Marvell Technology Group Ltd. (NASDAQ: MRVL) stock rose over 4.8% on December 4th, 2018 after-hours session (Source: Google finance) after the company posted better than expected results for the third quarter of FY 19. MRVL has had identified approximately $20 million of excess inventory being held at Cavium customers, which was impacting the revenue expectations for the third quarter. This excess inventory was depleted during the third quarter and revenue from Cavium products came in slightly above the prior estimate of approximately $210 million. In the third quarter, the company continued to improve the non-GAAP gross margin reaching 64.6%, 10 basis points above the midpoint of the guidance and the company continued to expand gross margin over the coming quarters. Marvell’s non-GAAP operating margin for the third quarter was 29.7%, non-GAAP earnings per share was $0.33 just above the midpoint of guidance.

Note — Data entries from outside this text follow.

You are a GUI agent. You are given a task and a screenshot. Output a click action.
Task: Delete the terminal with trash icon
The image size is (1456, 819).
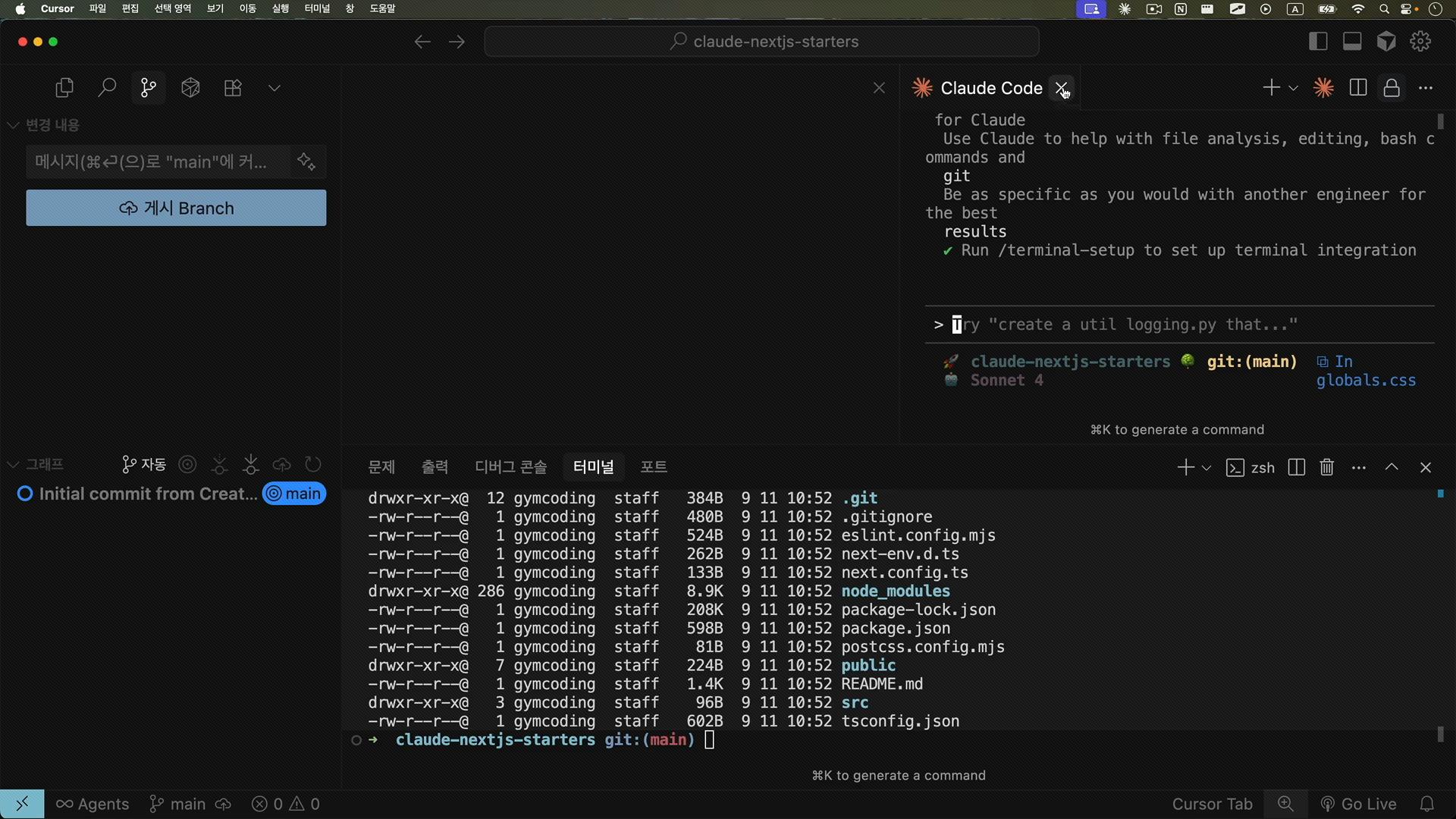tap(1326, 467)
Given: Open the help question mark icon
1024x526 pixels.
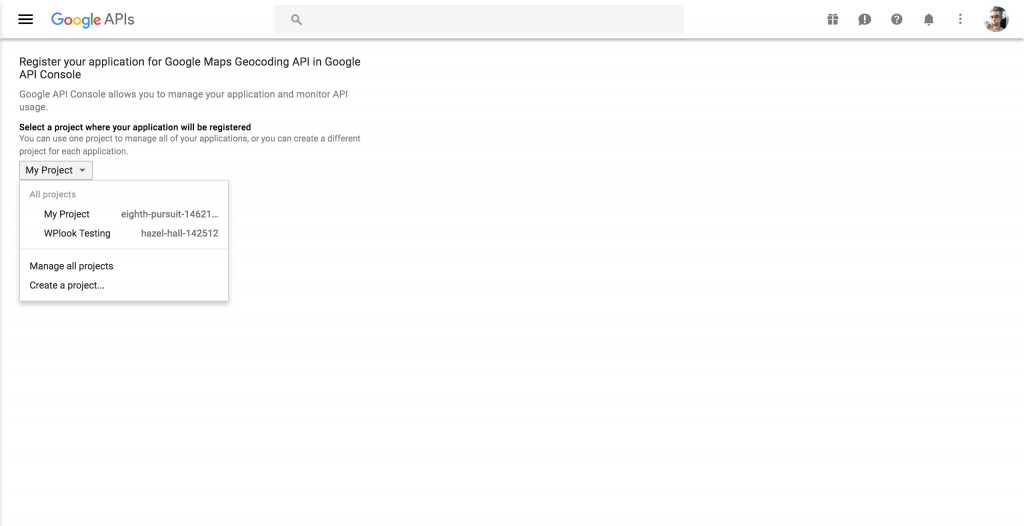Looking at the screenshot, I should (896, 19).
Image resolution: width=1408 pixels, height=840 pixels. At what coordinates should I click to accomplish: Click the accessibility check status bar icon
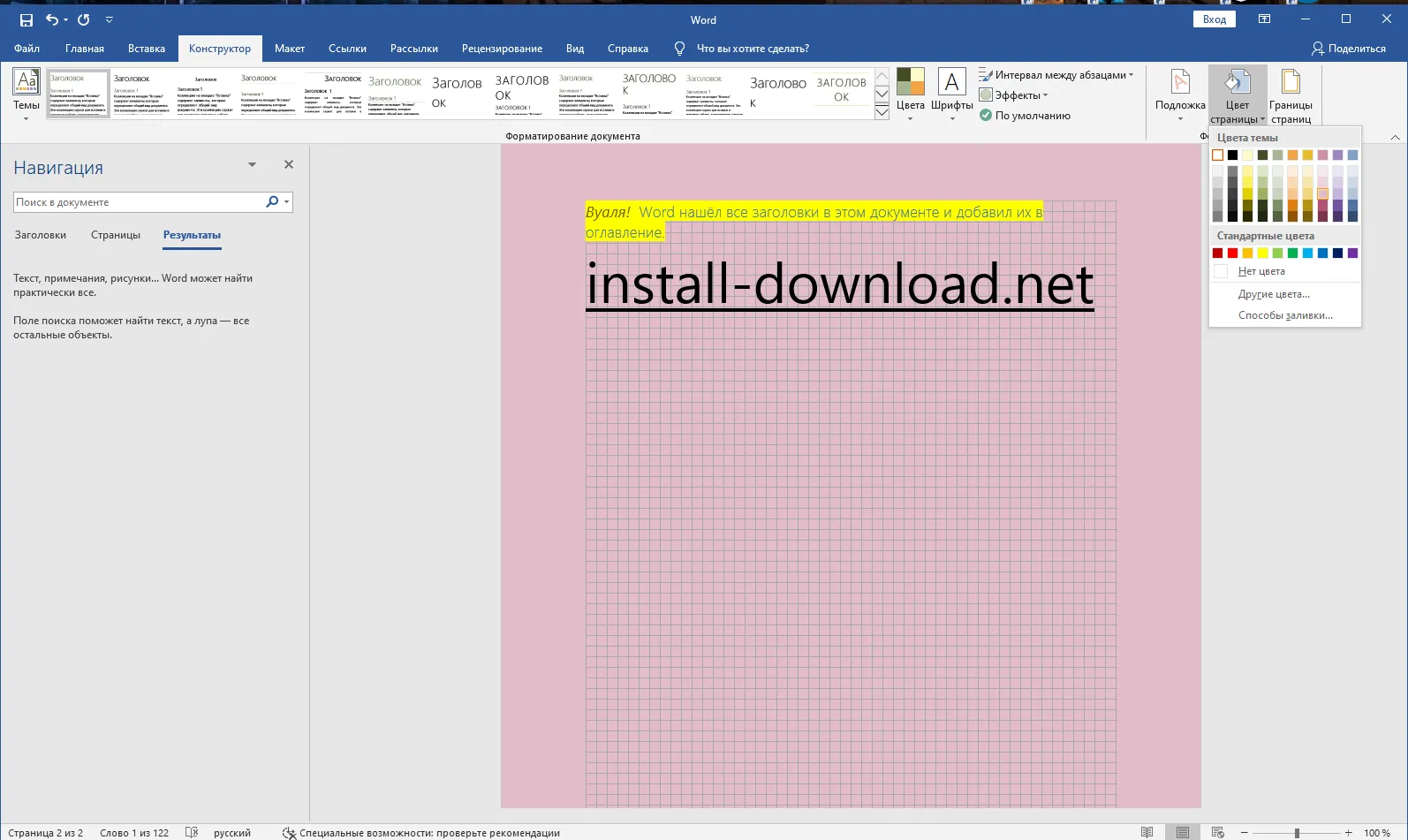coord(289,833)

MRVL in the third quarter of FY 19 has reported the adjusted earnings per share of 33 cents, beating the analysts’ estimates for the adjusted earnings per share of 32 cents, as per Analysts polled by FactSet. The company had reported the adjusted revenue growth of 35.9 percent to $851 million in the third quarter of FY 19, beating the analysts’ estimates for revenue of $844 million. The revenue is driven by strong performance from the networking business and solid performance from the storage business. The storage business which includes fiber channel products and Marvell’s HDD and flash storage controller products performed well, meeting the expectations with revenue of $407 million. Storage controller revenue increased sequentially quarter-to-quarter with a seasonal increase from all storage markets. On a year-over-year basis, revenue from storage controller shipping into the enterprise and datacenter market grew by approximately 30% year-over-year, which more than offset the year-over-year decline from the PC market. The fiber channel business slightly exceeded the expectations. Marvell’s Ethernet switch and PHY business delivered another strong performance as new products continue to ramp in the enterprise market. Revenue grew by approximately 30% year-on –year.
The company expects revenue between $790 million and $830 million for fiscal fourth quarter, and non-GAAP income per share from continuing operations between 30 cents and 34 cents a share. Non-GAAP gross margin is expected to be approximately 65% and Non-GAAP operating expenses are expected to be $285 million to $290 million for the fourth quarter.